The point: Perception can be very, very wrong. Collecting and hoarding look similar. There is no way to tell what kind of situation it is, unless the full picture is available. Hoarding behaviors are sneaky. Many people who suffer with hoarding disorder are quite adept at hiding it, even from their closest friends and family.
So very often, as human beings, we rush to judgement. “Oh, he/she is a hoarder!” is the refrain when we observe a living situation that is out of our comfort level. Too much stuff, clutter, mess. My home only has service for four — why on earth would a two-person household need china service for 20?
Unknown to most people is that nearly everyone is a hoarder. Yes, you read that correctly. Everyone is a hoarder.
Why do I say this? Professional organizers use a five-level scale to define and assess each situation. Most of us are level one.
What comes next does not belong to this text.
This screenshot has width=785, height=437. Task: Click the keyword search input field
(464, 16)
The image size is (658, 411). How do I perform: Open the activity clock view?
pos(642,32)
Loosely defined, it means no excessive clutter (think a bit of mail on the table or a few items the kids have strewn about), all doors and staircases are accessible, there are no funky smells, and the home is safe and sanitary. This is the way most of us live. At this point, hopefully all is forgiven and we can move on.
Hoarding is defined as a mental health disorder in which people struggle to get rid of possessions that are no longer useful, and efforts to get rid of those items and to not obtain more items cause them distress. Levels two through five are when this comes into play.
Level two is the most common type of hoarding. Two or more rooms are cluttered. There may be some slight odors, heaped trash cans, a little mildew in the bath or kitchen, perhaps a blocked exit, evidence of pet waste or dander and limited evidence of housekeeping.
Level three is a bit more serious. One bedroom or bathroom is unusable. Kitchen is very dirty. There’s excessive dust, strong odors and excessive amounts of pets, and usually the clutter is beginning to migrate outside.
Level four is when intervention of some type needs to be brought in. Plumbing that may no longer work; hazardous wiring; flea, lice or arachnid infestations; rotting food on counters; and pet damage to the home are all signs. Mental health professionals as well as hoarding remediation and possible biohazard remediation need to be considered in this very serious situation.
Level five is an emergency, to be sure. Rodent infestation; unusable kitchen and bathroom facilities; human and animal feces; and disconnected water, sewer and electrical service are all items of concern. Adult services as well as code enforcement are points of contact when intervention by family and friends is not successful.
Caution should be exercised in our zeal for others to conform to our way of living. Someone with a room full of Barbie dolls or a two-bay garage with train sets may be a collector of those items. They may also be a hoarder. Unless and until the situation can be fully and completely assessed, this cannot be a fair judgement made.
The collector, over time, can begin to exhibit hoarding behavior. A person who perhaps loved collecting high-end cookware may begin to accumulate unreasonable amounts of it. There may be two sets in the kitchen and five more hiding in the garage, with plans to obtain more as they go on sale or are found at tag sales. Being mindful of changes in people in our personal circles is one of the best ways to help those with hoarding tendencies.
Most often, hoarding behaviors are brought on by trauma. Divorce, loss of a loved one, a health crisis — any of them can be a trigger and there is no magic mirror we can look into that will predict who may be affected. The best tool we have is to be involved.